-- Opening Marker --

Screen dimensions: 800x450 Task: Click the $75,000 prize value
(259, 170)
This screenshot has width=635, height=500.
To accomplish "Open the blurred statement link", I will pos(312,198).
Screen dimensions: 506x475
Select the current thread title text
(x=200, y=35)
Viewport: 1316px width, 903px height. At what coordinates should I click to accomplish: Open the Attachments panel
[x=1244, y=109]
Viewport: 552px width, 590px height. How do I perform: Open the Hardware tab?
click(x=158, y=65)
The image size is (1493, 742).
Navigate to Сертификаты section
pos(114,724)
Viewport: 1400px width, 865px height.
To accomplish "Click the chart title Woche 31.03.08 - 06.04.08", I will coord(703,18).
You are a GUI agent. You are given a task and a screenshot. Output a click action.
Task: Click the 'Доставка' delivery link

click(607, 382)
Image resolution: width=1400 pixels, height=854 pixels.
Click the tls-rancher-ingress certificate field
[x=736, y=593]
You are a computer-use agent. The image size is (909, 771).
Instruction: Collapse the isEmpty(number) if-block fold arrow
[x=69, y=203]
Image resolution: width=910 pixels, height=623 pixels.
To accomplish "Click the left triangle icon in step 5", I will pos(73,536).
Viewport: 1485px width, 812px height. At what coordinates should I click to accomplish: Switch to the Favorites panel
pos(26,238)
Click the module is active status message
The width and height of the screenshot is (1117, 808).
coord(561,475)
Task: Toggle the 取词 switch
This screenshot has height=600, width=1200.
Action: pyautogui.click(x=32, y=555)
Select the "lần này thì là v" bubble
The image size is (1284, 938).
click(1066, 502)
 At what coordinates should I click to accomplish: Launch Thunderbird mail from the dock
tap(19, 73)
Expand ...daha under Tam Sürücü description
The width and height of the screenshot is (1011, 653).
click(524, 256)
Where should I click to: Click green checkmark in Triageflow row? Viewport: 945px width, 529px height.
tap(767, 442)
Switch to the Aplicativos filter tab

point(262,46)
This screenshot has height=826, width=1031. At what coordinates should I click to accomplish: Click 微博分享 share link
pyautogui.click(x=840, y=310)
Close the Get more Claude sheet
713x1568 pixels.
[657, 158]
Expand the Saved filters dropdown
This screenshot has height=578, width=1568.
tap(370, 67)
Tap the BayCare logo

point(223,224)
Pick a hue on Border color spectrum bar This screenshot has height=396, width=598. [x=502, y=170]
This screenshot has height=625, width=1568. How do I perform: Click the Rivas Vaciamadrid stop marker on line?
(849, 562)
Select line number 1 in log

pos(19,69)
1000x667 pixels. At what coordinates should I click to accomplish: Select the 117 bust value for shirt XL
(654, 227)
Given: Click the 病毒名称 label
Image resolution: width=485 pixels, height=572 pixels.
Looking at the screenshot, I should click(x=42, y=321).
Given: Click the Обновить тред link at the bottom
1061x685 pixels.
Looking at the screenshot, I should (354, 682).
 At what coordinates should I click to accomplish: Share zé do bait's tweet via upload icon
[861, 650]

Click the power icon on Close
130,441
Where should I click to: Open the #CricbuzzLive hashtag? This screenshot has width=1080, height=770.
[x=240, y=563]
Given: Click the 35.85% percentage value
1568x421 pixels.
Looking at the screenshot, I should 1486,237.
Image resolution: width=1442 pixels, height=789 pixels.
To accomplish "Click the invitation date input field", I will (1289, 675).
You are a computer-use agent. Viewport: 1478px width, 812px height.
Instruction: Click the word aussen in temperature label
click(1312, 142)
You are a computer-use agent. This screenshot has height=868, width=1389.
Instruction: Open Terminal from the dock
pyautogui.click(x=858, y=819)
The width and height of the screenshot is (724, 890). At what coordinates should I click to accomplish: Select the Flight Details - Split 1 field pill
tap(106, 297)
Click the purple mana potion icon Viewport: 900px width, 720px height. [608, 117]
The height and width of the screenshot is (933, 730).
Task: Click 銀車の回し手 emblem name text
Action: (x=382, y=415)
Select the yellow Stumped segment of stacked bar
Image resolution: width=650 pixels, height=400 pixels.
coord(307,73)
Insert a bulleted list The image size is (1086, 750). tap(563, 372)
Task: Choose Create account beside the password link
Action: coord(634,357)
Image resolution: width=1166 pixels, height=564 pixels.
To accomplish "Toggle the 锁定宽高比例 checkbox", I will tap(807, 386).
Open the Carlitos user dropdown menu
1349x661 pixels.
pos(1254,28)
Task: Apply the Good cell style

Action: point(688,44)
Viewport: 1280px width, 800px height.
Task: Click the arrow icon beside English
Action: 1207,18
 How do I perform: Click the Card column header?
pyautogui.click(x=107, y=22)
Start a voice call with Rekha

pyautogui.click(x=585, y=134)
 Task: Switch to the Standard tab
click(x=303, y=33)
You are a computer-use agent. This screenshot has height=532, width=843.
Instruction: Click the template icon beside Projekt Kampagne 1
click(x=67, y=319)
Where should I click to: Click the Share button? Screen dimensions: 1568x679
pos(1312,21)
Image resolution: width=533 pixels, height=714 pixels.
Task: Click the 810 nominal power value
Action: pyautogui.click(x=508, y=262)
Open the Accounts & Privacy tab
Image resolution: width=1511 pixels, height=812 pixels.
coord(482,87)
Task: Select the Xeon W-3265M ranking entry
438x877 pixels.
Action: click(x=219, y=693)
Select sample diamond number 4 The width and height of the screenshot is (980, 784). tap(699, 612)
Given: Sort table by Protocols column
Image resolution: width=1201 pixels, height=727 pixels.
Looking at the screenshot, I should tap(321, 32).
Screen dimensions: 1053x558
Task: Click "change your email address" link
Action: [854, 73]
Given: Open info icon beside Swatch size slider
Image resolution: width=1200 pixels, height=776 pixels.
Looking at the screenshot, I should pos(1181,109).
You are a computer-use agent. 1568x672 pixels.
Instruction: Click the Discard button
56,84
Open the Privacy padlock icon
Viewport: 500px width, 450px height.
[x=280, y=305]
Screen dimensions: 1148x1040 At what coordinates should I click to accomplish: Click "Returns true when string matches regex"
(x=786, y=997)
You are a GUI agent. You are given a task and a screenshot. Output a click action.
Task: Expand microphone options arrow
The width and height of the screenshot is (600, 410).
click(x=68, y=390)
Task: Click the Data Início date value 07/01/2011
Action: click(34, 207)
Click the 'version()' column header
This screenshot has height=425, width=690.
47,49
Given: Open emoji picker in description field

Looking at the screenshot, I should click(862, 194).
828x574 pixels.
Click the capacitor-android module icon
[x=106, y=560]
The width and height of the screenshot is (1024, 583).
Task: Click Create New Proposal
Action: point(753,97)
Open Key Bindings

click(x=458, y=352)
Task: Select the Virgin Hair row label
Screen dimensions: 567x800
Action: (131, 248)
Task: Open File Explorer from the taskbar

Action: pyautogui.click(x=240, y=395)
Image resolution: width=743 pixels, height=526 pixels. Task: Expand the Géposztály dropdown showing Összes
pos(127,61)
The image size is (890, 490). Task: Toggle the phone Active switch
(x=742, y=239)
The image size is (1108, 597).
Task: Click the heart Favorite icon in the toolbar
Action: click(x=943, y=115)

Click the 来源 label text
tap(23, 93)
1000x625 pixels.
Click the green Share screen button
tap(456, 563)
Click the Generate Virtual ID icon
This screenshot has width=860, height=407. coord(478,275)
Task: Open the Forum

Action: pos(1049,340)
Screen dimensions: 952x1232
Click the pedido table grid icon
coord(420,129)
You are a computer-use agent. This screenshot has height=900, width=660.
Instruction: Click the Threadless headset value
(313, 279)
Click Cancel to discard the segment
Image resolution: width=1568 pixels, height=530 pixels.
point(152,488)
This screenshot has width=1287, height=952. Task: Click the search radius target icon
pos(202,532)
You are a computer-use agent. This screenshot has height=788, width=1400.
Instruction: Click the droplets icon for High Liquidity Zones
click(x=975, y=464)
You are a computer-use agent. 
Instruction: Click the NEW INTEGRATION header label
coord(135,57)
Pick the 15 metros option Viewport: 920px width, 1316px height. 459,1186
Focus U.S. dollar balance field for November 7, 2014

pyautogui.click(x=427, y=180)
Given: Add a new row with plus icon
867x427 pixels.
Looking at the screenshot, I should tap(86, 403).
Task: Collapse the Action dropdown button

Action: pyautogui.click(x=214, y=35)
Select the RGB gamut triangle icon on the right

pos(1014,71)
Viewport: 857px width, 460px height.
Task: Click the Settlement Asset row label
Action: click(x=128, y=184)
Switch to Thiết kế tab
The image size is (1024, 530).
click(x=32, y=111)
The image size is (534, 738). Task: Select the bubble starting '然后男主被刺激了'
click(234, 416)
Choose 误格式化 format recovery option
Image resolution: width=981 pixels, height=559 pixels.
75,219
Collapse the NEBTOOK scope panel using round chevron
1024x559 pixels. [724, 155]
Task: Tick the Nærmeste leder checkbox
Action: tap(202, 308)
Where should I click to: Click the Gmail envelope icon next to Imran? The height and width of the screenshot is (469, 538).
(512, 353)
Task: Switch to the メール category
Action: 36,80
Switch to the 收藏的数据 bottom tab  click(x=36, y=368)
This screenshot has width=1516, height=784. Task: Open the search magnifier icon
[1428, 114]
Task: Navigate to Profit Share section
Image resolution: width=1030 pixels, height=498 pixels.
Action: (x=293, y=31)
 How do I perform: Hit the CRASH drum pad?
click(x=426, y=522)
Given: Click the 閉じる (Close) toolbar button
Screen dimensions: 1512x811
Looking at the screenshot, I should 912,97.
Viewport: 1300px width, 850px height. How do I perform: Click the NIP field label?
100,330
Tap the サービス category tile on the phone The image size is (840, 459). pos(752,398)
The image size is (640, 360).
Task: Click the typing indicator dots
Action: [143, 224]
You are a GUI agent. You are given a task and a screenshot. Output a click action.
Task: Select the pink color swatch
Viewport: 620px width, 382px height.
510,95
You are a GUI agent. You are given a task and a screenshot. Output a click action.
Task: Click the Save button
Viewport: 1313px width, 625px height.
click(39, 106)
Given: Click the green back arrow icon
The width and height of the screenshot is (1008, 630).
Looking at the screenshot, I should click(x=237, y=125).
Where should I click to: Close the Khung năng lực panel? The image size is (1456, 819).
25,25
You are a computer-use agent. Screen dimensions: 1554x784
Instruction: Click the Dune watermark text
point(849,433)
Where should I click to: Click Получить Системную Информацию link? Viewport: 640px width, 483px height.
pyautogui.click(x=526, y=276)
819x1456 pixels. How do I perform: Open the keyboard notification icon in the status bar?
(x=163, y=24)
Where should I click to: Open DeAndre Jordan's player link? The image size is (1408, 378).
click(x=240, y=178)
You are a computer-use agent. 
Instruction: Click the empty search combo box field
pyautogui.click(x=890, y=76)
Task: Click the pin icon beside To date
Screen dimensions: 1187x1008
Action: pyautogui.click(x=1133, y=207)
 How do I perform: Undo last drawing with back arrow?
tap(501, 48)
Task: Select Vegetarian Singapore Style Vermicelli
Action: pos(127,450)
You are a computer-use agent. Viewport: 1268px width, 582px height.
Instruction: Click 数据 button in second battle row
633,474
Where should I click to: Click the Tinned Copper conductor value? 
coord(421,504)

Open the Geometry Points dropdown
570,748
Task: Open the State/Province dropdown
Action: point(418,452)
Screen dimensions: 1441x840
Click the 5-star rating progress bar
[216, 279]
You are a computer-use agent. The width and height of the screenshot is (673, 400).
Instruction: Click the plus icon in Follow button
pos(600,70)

-- Closing Marker --

▶ [Exercise description]
From the entries above, work out how many lines include "color"; the number is the only answer wanted.

▶ [Task output]
2